The city does and will need more ML and RMF type use areas. Small office warehouse/ business spaces will be needed near the city center to support our growing city. Also, small infill non-student multifamily developments will be needed to assist with quality housing that is not purpose built student or in large mega complexes. Duplex and similar low density attached dwellings with quality designs will also be needed.

Comment ID: 44

Priorities

Topic: Boards—8, Future Land Use and Character Types; 9, Downtown/University Area. FrameworkPlan191022_Chapt2-6—Chapter 2, Growing: p 28, complete description of General Commercial; p 29, complete description of Neighborhood Commercial and Chapter 3, Living: p 73, Objective 1; p 75, Housing Strategy Themes, “Protect Neighborhood Character” bullet.
Action: Designate the land use type for the rezoned tract in Springbrook neighborhood as “Neighborhood Commercial.”

General Comments

Commenter #43 says, “The front block of Springbrook should be shops and restaurants.” Commenter #43’s aspiration for the front block of Springbrook can be accomplished through the Neighborhood Commercial land use type, the appropriate land use type for the rezoned tract inside the Springbrook neighborhood.

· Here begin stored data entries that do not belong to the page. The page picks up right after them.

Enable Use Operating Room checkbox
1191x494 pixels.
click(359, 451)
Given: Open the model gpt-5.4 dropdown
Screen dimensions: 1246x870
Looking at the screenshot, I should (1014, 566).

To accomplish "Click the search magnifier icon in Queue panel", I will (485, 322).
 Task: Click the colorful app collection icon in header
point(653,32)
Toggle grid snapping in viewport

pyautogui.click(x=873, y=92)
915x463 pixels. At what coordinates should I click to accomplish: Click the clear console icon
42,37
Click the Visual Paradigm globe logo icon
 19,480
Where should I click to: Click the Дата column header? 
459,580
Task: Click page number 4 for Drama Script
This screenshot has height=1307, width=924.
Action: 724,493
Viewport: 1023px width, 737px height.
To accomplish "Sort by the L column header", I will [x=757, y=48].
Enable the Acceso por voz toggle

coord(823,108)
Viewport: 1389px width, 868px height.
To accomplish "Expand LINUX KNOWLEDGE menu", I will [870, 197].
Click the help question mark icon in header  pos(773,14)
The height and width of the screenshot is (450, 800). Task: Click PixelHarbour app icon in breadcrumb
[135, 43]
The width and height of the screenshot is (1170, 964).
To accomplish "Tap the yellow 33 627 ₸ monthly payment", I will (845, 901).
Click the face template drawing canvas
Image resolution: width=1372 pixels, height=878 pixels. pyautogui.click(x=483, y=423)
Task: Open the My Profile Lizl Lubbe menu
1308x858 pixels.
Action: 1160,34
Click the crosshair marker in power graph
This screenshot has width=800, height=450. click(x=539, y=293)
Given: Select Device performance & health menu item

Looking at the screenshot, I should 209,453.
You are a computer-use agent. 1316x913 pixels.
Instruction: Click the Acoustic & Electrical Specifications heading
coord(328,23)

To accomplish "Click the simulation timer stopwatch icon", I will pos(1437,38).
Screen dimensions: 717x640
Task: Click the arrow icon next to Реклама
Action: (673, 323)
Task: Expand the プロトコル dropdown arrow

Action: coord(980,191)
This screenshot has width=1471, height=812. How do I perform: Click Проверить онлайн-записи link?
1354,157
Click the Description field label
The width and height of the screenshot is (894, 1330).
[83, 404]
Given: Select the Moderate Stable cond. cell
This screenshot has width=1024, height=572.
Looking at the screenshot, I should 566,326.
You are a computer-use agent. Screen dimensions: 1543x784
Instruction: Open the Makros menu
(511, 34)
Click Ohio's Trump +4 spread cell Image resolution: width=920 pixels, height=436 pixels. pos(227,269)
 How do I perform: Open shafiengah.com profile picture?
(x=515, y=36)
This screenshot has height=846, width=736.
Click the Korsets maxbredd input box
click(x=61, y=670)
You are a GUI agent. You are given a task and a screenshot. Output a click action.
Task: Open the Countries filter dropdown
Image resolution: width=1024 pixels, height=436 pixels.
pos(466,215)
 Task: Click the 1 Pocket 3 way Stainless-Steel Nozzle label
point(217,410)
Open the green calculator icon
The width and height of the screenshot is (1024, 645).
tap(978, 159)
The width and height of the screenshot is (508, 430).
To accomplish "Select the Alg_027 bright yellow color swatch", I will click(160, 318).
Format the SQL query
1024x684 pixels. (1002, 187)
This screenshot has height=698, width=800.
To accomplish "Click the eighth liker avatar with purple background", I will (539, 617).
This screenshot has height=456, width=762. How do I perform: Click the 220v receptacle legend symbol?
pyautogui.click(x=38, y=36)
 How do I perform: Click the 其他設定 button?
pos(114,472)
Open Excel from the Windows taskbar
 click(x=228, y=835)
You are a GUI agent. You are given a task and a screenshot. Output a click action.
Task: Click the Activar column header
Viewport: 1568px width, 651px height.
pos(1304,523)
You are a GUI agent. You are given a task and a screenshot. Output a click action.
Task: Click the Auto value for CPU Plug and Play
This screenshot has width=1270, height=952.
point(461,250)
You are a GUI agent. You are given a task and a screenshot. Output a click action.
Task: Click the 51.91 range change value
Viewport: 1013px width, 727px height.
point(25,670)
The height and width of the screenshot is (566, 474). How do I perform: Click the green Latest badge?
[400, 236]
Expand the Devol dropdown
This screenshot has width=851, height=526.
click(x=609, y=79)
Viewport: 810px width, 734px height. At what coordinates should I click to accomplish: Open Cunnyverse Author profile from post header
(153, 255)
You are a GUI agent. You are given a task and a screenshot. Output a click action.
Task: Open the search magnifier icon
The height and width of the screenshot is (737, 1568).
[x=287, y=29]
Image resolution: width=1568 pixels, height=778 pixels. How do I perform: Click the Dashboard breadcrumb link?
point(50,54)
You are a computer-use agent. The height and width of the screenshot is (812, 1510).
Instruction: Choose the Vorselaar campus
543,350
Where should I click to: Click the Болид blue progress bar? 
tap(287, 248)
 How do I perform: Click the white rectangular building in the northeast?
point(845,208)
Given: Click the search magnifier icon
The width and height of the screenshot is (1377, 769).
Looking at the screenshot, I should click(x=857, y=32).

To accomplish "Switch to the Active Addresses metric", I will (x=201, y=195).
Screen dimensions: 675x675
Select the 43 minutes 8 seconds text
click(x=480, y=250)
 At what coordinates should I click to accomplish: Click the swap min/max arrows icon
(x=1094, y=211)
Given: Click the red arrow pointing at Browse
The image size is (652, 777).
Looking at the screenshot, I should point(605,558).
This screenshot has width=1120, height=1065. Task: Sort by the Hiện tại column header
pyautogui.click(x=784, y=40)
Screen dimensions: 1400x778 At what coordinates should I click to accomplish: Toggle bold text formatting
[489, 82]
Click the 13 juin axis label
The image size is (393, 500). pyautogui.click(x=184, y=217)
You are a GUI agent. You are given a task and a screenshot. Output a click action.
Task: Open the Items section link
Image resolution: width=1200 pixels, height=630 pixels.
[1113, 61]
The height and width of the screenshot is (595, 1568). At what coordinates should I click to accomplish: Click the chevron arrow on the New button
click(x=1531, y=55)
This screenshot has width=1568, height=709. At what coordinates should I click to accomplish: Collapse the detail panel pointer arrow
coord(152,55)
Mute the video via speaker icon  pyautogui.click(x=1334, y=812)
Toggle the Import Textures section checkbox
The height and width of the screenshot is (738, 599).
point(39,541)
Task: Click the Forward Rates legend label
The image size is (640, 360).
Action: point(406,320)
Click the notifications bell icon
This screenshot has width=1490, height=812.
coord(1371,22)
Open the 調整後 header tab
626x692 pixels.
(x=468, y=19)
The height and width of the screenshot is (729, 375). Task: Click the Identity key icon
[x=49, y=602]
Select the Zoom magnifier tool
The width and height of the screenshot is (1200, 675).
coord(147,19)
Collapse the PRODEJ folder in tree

The rezoned tract is across the street from a hotel under construction to the north, and it is across Albright Road from a gas station/convenience store to the east; however, the tract is not “next to … other businesses.” No businesses—shops and restaurants or otherwise—will “help to change” Hodo Haven. There will be no “improvement” in Hodo Haven until the owners of Hodo Haven and the City of Tuscaloosa address the serious problems of security and crime there and in the other apartment complexes south of Springbrook. One-story shops and restaurants alone on the rezoned tract would be nice for the neighborhood, but they will also not be “a big improvement to help change … all the blight,” if blight indeed exists. Property owners must do that.